#### ENTRIES PROVIDED ####

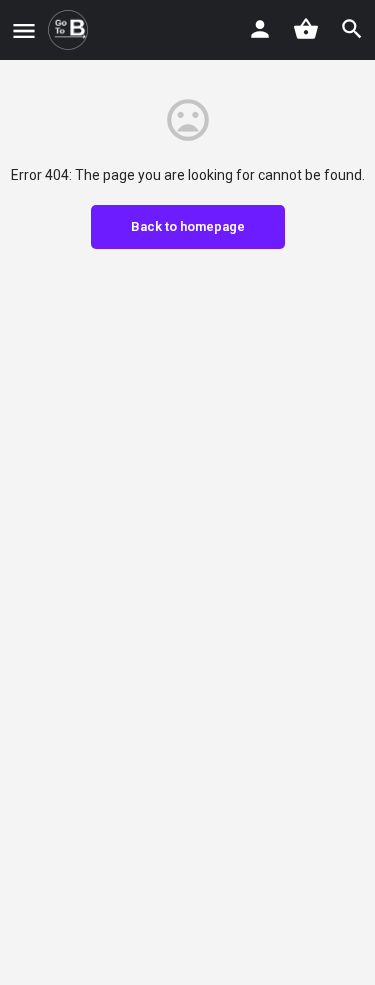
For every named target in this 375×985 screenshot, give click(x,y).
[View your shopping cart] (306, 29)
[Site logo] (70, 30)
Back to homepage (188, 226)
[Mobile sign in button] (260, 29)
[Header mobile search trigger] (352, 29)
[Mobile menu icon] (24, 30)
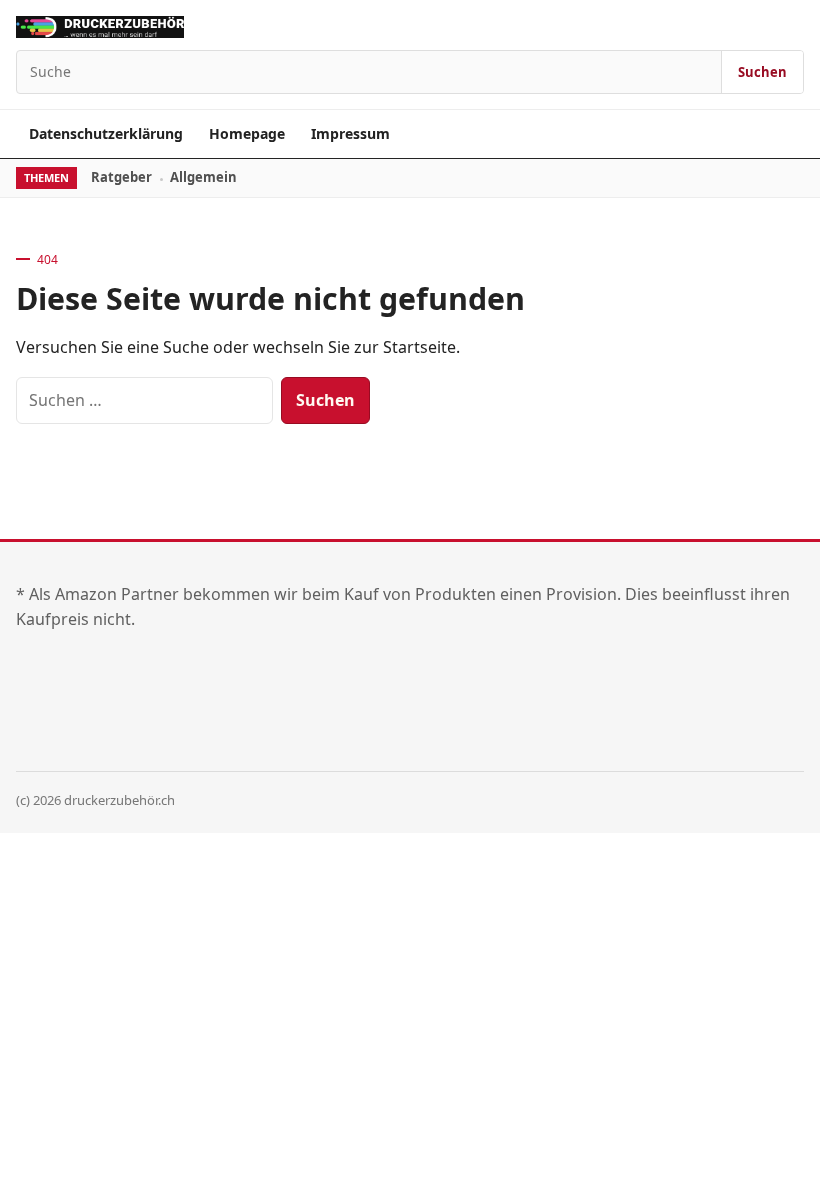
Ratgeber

####
#### ENTRIES PROVIDED ####

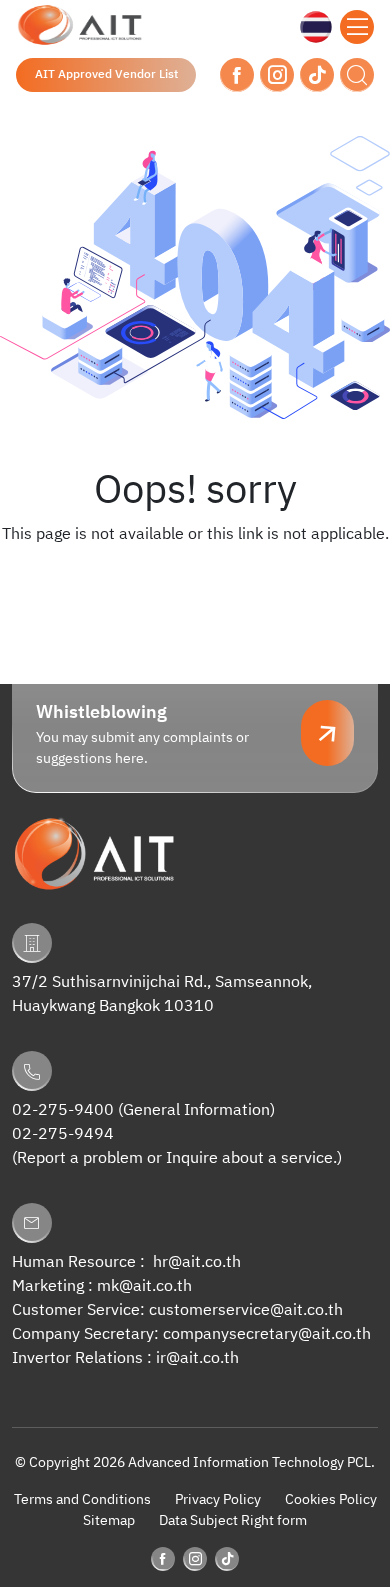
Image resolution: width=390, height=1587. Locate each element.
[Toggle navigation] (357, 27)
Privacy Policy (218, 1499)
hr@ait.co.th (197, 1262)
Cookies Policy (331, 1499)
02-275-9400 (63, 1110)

####

WHAT THIS TASK INVOLVES:
Once you reach the line with "[Toggle navigation] (357, 27)" in the data above, copy it and every line after it exactly, up to and including the line with "02-275-9400 (63, 1110)".

EXPECTED ANSWER:
[Toggle navigation] (357, 27)
Privacy Policy (218, 1499)
hr@ait.co.th (197, 1262)
Cookies Policy (331, 1499)
02-275-9400 (63, 1110)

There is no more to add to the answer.